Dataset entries
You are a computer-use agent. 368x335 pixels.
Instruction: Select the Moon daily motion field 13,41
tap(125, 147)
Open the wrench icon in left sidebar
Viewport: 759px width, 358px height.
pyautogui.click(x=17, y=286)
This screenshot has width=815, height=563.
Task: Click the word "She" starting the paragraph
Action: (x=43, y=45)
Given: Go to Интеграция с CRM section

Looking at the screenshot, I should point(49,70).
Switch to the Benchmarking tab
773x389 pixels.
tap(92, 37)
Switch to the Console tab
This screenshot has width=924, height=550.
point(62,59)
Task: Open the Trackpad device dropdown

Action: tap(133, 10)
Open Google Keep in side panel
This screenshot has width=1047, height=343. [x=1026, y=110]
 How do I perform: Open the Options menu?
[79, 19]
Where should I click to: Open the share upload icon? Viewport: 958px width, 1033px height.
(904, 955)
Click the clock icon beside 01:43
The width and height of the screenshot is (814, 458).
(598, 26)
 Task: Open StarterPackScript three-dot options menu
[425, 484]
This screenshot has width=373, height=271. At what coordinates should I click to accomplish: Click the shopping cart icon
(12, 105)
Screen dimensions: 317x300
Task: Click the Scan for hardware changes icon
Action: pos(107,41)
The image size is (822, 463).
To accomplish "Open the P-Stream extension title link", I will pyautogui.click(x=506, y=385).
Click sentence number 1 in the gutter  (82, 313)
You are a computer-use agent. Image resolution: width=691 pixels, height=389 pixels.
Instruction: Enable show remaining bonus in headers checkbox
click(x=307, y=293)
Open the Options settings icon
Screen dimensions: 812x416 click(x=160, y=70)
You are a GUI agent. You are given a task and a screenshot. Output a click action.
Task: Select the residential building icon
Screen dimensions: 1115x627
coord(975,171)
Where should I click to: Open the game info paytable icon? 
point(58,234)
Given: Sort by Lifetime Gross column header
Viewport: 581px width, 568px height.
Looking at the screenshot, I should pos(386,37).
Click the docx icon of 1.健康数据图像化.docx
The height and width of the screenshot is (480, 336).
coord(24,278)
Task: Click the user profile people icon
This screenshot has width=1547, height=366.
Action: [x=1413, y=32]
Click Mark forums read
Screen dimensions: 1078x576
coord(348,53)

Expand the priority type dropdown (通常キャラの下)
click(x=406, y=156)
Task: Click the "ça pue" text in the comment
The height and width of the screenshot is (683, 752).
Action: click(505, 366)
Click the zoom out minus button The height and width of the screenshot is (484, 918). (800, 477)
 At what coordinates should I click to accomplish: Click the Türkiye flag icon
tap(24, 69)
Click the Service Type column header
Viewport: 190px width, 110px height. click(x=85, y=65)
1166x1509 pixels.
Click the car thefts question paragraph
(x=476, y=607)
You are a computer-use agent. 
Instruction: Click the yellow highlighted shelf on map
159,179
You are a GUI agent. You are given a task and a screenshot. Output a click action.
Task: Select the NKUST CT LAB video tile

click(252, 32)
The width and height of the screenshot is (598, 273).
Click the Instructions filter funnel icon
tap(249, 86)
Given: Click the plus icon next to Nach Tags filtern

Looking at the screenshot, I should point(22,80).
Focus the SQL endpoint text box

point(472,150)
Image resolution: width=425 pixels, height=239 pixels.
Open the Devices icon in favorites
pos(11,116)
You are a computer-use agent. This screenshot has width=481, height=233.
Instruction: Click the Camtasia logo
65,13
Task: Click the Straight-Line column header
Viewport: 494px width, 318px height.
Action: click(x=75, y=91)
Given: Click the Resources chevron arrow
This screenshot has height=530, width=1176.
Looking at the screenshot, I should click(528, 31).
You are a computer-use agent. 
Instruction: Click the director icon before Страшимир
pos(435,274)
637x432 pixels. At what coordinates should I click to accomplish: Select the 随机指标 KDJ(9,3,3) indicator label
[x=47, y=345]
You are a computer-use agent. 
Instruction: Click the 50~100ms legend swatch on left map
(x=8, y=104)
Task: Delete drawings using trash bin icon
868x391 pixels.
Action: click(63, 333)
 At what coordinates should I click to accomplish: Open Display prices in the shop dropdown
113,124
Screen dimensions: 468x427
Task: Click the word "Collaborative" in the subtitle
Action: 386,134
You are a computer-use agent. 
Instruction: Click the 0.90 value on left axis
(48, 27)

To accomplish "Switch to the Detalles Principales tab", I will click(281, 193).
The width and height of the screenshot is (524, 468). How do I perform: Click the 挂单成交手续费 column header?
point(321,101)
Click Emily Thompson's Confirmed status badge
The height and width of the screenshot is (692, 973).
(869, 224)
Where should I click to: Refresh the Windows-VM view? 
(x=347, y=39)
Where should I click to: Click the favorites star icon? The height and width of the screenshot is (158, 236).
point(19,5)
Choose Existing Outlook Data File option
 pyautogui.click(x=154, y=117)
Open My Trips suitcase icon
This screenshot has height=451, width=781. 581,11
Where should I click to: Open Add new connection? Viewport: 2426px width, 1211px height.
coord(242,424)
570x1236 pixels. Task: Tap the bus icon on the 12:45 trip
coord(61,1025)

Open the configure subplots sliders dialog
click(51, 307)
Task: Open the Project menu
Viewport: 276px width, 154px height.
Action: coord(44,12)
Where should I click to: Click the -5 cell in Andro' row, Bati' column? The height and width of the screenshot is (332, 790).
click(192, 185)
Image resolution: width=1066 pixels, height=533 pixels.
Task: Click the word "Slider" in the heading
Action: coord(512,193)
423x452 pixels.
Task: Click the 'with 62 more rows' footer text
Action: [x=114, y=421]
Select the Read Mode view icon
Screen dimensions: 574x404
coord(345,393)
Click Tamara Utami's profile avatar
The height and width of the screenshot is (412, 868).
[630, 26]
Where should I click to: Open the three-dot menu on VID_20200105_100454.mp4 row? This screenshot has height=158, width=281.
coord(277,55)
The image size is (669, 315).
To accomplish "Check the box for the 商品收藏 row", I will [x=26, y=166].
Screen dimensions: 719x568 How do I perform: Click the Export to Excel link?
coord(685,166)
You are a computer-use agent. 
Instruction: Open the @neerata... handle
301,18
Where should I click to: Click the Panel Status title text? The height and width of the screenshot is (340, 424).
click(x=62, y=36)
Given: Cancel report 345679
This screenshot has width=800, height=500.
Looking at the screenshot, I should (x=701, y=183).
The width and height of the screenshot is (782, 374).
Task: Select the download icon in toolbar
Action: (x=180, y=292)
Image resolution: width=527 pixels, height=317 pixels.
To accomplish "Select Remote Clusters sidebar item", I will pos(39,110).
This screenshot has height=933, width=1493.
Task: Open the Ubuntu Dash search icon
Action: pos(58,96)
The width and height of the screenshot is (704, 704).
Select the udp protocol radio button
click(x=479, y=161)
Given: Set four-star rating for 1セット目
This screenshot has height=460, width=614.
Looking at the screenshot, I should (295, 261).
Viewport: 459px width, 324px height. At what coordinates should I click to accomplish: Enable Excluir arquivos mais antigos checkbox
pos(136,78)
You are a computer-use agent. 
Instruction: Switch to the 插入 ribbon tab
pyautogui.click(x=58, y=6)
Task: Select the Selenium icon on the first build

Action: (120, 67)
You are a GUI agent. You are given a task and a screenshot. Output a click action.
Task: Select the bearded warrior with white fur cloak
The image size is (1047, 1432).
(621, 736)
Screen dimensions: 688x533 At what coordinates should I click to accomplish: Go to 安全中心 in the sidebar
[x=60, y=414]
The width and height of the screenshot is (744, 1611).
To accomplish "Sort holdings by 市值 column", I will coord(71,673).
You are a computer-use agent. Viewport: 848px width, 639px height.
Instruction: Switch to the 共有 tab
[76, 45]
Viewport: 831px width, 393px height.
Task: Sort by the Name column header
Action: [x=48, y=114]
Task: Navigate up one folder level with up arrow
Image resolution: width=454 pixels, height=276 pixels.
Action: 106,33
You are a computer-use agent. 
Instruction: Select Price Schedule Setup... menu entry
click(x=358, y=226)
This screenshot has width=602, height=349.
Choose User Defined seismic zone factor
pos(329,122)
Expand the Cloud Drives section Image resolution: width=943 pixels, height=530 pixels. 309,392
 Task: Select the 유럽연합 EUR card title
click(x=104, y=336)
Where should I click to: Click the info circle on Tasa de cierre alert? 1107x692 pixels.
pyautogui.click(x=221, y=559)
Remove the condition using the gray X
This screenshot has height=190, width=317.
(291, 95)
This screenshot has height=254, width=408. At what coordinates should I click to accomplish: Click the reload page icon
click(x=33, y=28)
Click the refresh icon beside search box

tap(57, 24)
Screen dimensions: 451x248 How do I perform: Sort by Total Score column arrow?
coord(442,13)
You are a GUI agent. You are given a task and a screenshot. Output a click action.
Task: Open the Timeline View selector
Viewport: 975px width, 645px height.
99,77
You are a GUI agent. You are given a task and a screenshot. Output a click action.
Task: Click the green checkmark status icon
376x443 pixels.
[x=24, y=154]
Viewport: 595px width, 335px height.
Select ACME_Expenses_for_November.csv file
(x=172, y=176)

WHAT YOU NEED TO DO
Reproduce the lines of the entries above from the one with "Focus the SQL endpoint text box" to the one with "Given: Click the Resources chevron arrow", both included, exactly and without any other line.

RESULT OF THE TASK
Focus the SQL endpoint text box

point(472,150)
Image resolution: width=425 pixels, height=239 pixels.
Open the Devices icon in favorites
pos(11,116)
You are a computer-use agent. This screenshot has width=481, height=233.
Instruction: Click the Camtasia logo
65,13
Task: Click the Straight-Line column header
Viewport: 494px width, 318px height.
Action: click(x=75, y=91)
Given: Click the Resources chevron arrow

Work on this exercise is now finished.